Philippe Wahl

Courrier à Philippe Wahl, Directeur Général La Poste

de NHU Bretagne

Philippe Wahl, la toponymie bretonne est en danger

Monsieur le directeur général,

Le rendez-vous que nous avions fixé le Mardi 11 Juin 2024 en votre présence, par l’entremise de Monsieur le député Marc Le Fur, a dû être reporté pour cause de dissolution de l’Assemblée Nationale et nous le regrettons.

Nous ne manquerons pas de revenir vers vous tant le rôle de La Poste SA est incontournable dans la sauvegarde de notre toponymie ancestrale bretonne.

Les gens sont choqués en Bretagne et prennent soudainement conscience de l’étendue du drame culturel qui se déroule depuis plusieurs années déjà et qui voit nos lieux-dits millénaires en langue bretonne sortir de l’adressage au profit de noms de rues hors sol et souvent en langue française.

Personne ne peut admettre qu’un lieu-dit en langue bretonne chargé de sens et vieux de 1 500 ans soit soudainement remplacé par une « Rue des Alouettes ».

De partout remontent aujourd’hui des exemples de noms de lieux-dits disparus, de rues en langue bretonne débaptisées pour permettre aux « gens qui ne savent pas le breton de comprendre ». Il apparaît que souvent les gens avaient été rassurés au motif que le nom du lieu-dit resterait dans l’adressage après le nouveau nom de rue.
Or, il n’en est rien.

Si toutes ces débretonnisations ne sont pas imputables à La Poste SA, votre société y contribue largement en préparant l’adressage pour le compte de communes dépourvues de moyens, en proposant des listes de noms de rues en langue française et en avançant la nécessité d’une mise aux normes au nom d’impératifs techniques ou de présupposés liés à la meilleure qualité des services publics.

Philippe Wahl, votre société La Poste participe à un processus décisionnel qui conduit souvent au pire.

L’image de La Poste SA en devient détestable à force de s’éloigner de l’humain, comme en témoignent les articles de presse, les dessins ou même les chants qui remontent du peuple et figurent au présent dossier.

Depuis le début de la mobilisation bretonne et notamment la saisine de l’UNESCO, vous avez déjà évolué quelque peu en acceptant que vos commerciaux reçoivent une formation à la protection de la toponymie bretonne par l’Office Public de la Langue Bretonne.
Nous vous en remercions.

débretonnisation
Harz d’an divrezhonekaat Stop à la débretonnisation

Nous pensons qu’il vous faut encore aller plus loin pour que notre toponymie bretonne soit intégralement respectée pour les adressages en cours.

Les associations culturelles bretonnes regroupées dans le collectif du 1er juin vous demandent de bien vouloir associer l’Office Public de la Langue Bretonne au processus de préparation des adressages dont vous avez la charge.
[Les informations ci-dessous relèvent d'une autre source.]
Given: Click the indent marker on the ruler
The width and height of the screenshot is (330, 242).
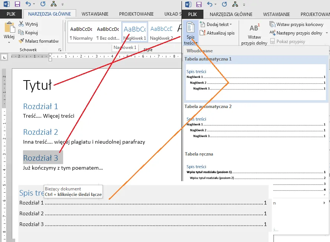Looking at the screenshot, I should (50, 57).
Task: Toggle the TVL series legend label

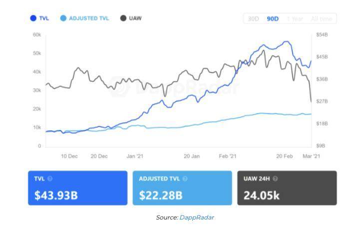Action: coord(44,19)
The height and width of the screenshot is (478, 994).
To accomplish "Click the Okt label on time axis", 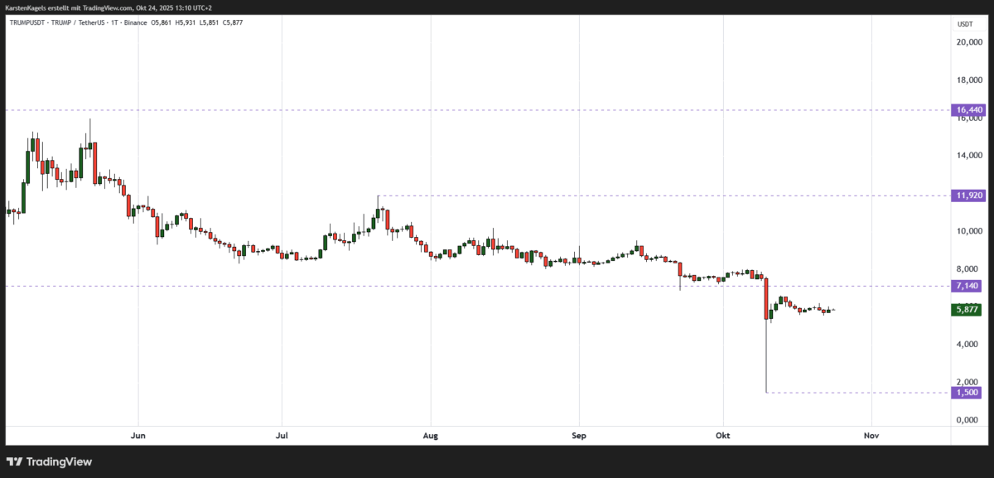I will (x=722, y=436).
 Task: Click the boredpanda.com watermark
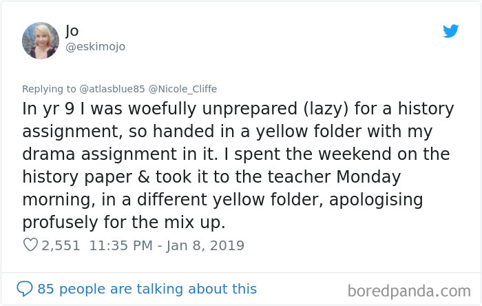(x=409, y=291)
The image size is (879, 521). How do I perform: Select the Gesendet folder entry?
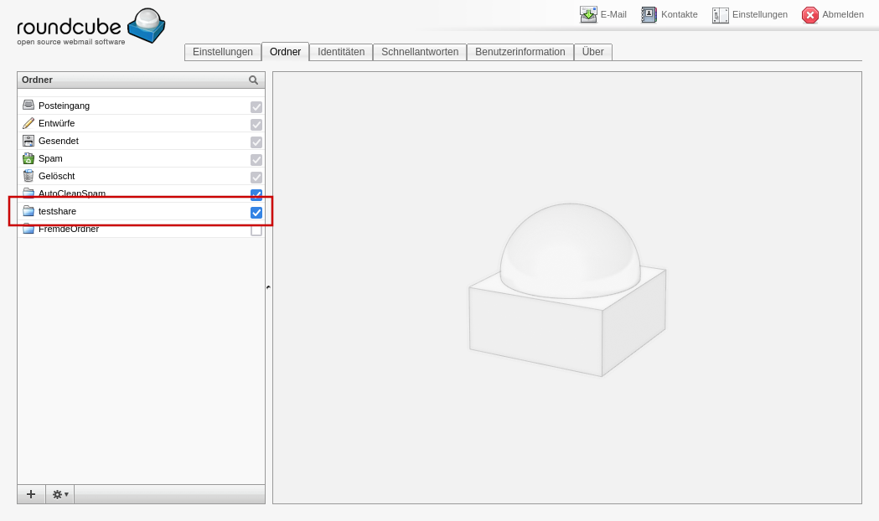point(58,141)
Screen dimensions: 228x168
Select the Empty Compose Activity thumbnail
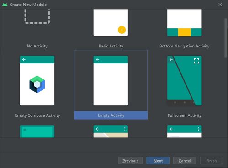click(x=37, y=81)
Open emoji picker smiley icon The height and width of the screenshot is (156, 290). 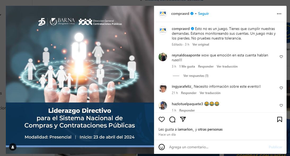(162, 147)
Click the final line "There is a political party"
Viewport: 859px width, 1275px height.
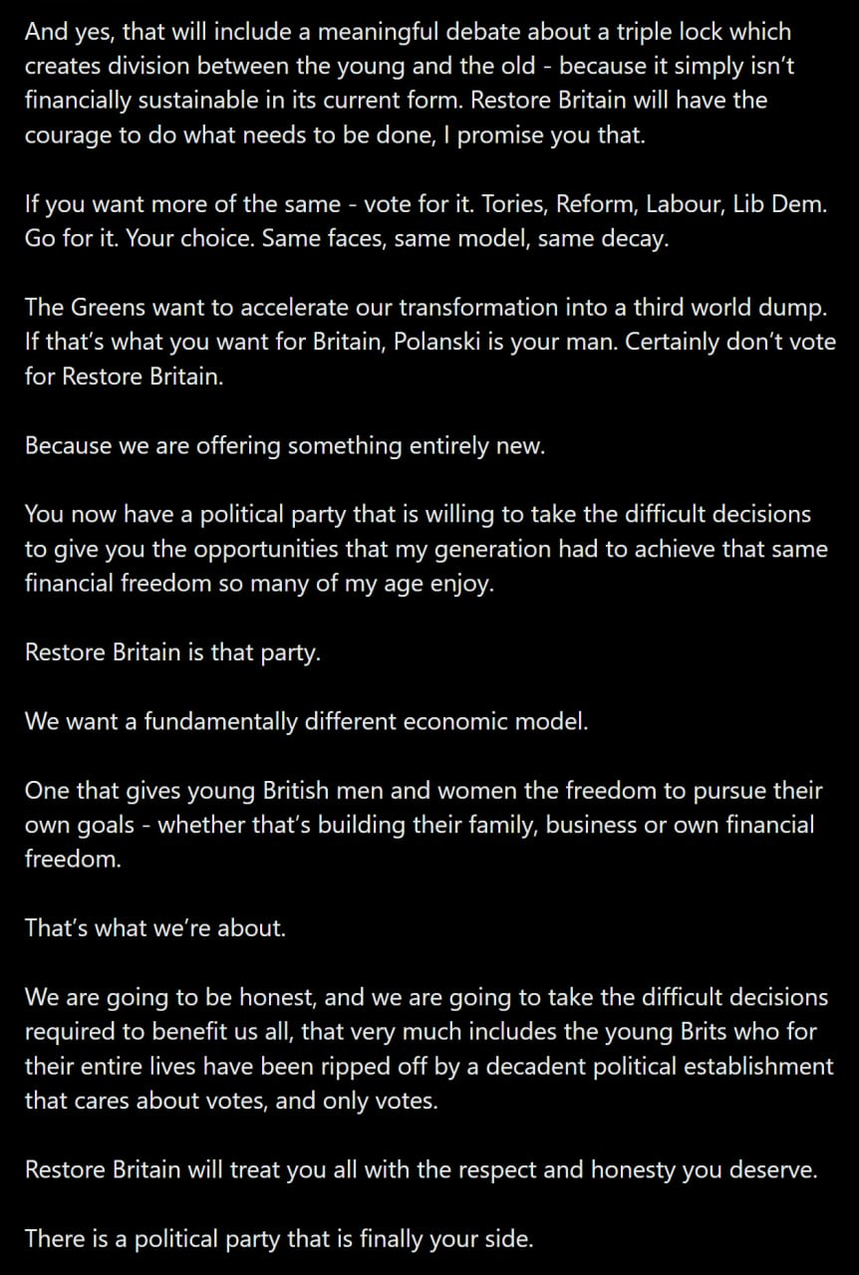279,1238
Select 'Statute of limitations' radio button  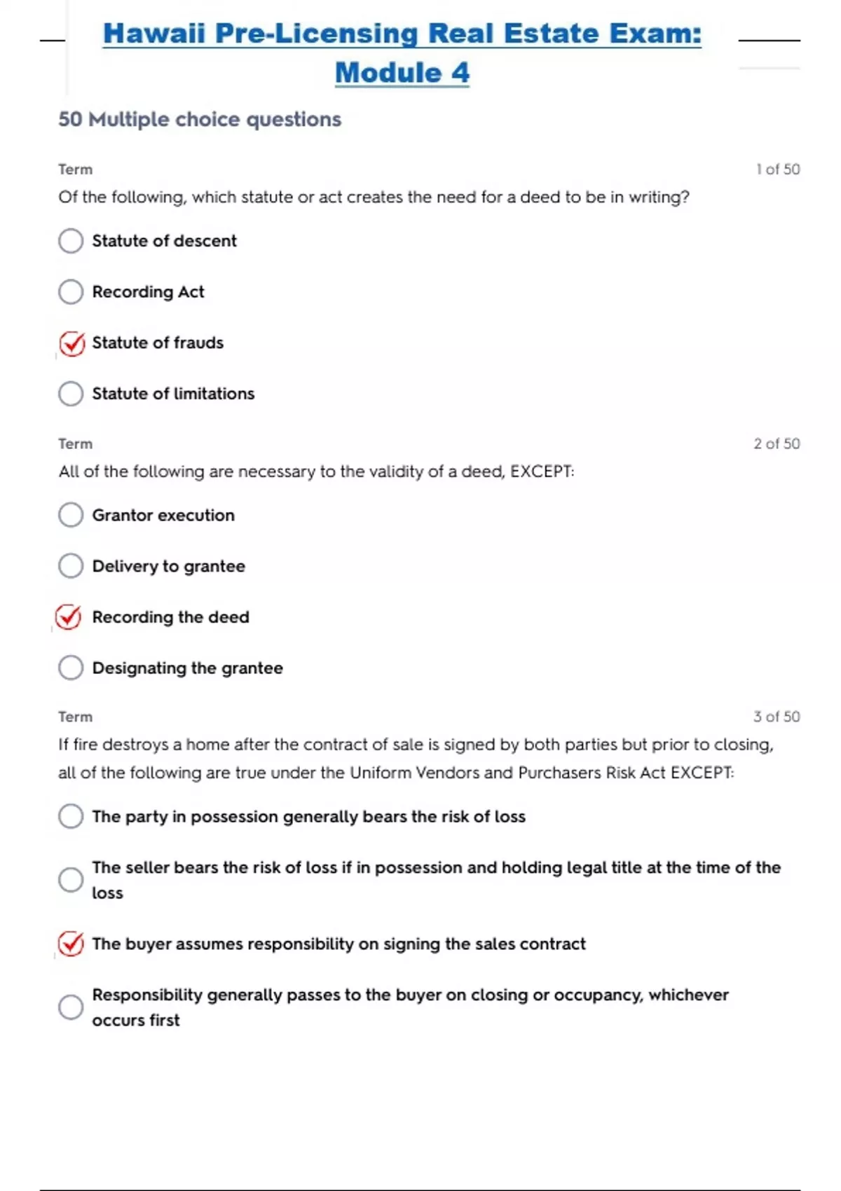pyautogui.click(x=71, y=394)
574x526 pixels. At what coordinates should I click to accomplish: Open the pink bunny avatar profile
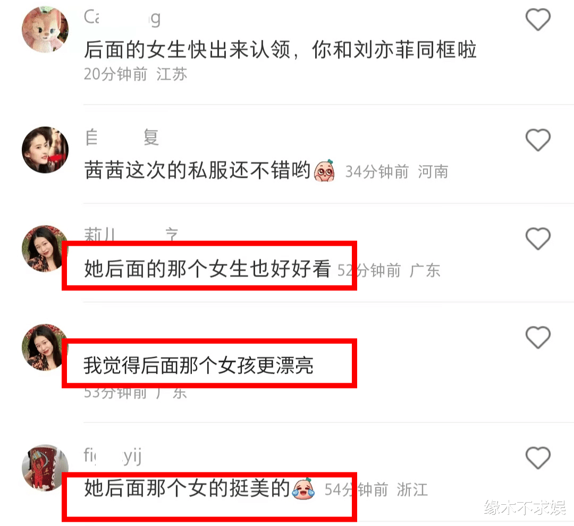[x=45, y=29]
Ainsi qu’en conviant ce service lors des visites sur le terrain et en obtenant sa validation avant toute proposition faite aux municipalités. Le travail accompli par l’Office Public de la Langue Bretonne OPLB, service rattaché au Conseil Régional de Bretagne administrative, permet de concilier le respect de notre patrimoine immatériel avec la densification de la population et l’accès légitime aux services publics.

Mais il faudra encore réparer les dégâts repérés ici ou là, comme à Plouezoc’h.

Nous sollicitons votre accord pour contribuer dans la mesure de vos moyens à la régularisation qui s’impose, en lien avec le Conseil régional de Bretagne administrative, l’Office Public de la Langue Bretonne, les autres collectivités intéressées sur les cinq départements bretons, les associations culturelles bretonnes, et nous l’espérons l’Unesco.

Il conviendra de dresser l’inventaire précis des atteintes par commune et de proposer à chaque municipalité un nouvel adressage respectant notre toponymie ancestrale. Le député Paul Molac, en charge de l’OPAB, nous a fait savoir que la région Bretagne administrative était disposée à réfléchir à la meilleure manière de procéder en lien avec les différents partenaires.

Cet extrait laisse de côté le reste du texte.